Un petit sourire et une œillade par-ci, par-là, le flirt léger de retour, mais il faisait toujours un pas en arrière si ça mettait mal à l'aise son vis-à-vis.

La seule raison pour laquelle Ianto n'était pas rentré avec Jack Harkness ce soir, n'avait été que parce que le Capitaine l'avait poussé à rentrer chez lui pour se reposer.

L'agent de Torchwood prit une serviette et distraitement, s'essuya avant d'aller se laisser tomber dans son lit, s'enroulant dans ses draps.

Il avait faillit tomber dans le lit de son patron. Son patron !

Le problème, c'était que Ianto ne faisait pas dans les relations sexuelles, sans sentiments. Pendant quelque temps, durant et après la guerre, il avait utilisé le sexe pour la décharge d'endorphine, pour la chaleur d'une légère étreinte aussi rapide que... Triste, un moyen de faire retomber la pression. Mais il avait arrêté au moment où il avait commencé à être dégoûté de lui-même.

Oh, attention, il n'avait rien contre le sexe, les gens qui batifolaient à droite à gauche sans attaches, vraiment. Ce n'était juste... Pas pour lui. Certes, il n'avait eu que deux relations sérieuses dans sa vie, Hannah et Robie, un Serdaigle d'un an plus jeune, premier béguin qui avait duré de la sixième à la septième année. Une relation qui avait vu l'avènement de la guerre et qui n'avait pas résister aux affrontements et à l'horreur. Il savait juste que ce n'était plus pour lui.

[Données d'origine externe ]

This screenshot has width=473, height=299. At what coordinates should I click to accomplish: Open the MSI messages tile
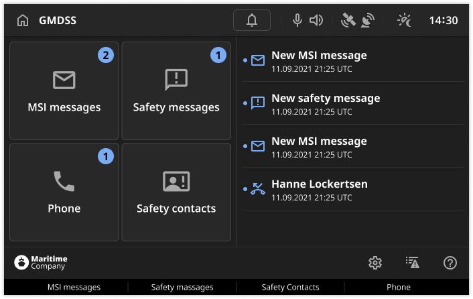coord(64,91)
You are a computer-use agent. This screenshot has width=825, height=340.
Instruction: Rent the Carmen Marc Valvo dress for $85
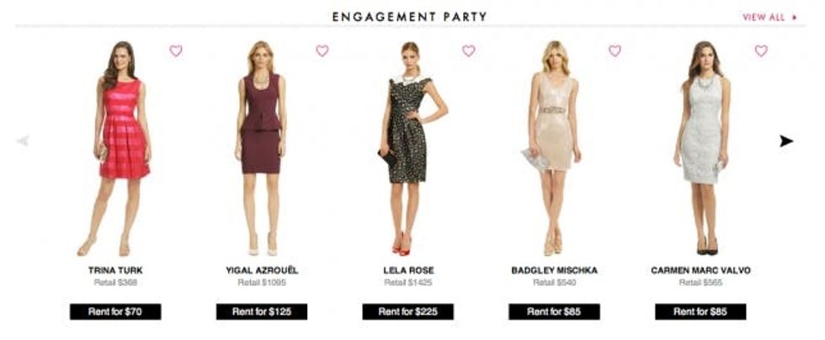[700, 311]
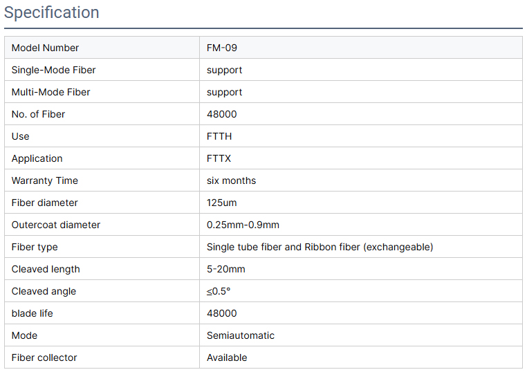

Il avait été heureux avec Hannah, le peu de temps qu'ils avaient été ensemble, parce qu'ils avaient eut un lien avant, ils se connaissaient en amont. Même s'il n'avait pas été amoureux d'elle. Seulement il n'était pas sûr que Jack Harkness face réellement dans les relations, ou désire même quelque chose avec lui.

Alors... Oui. Peut-être que Ianto allait coucher avec lui une fois, pour voir, pour... Pour les mêmes raisons qu'après la guerre, par curiosité, pour décompresser aussi un peu et parce qu'il savait pertinemment que ça ne changerait en rien leur relation de travail.

Ianto cligna des yeux dans son lit en jetant un regard ébahis à son plafond. Mais... Mais à quoi pensait-il encore ? N'importe quoi. Roulant sur le côté, il s'agrippa à son oreiller et ferma les yeux. Il fallait qu'il écoute ses propres conseils et qu'il n'imagine pas des signes illusoires, dans le cas contraire cela ne pourrait que mal tourner. Il avait simplement besoin de se reposer, c'était tout. Il manquait de sommeil, et le week-end qui arrivait et qu'il avait désormais de libre, allait lui permettre de se reposer.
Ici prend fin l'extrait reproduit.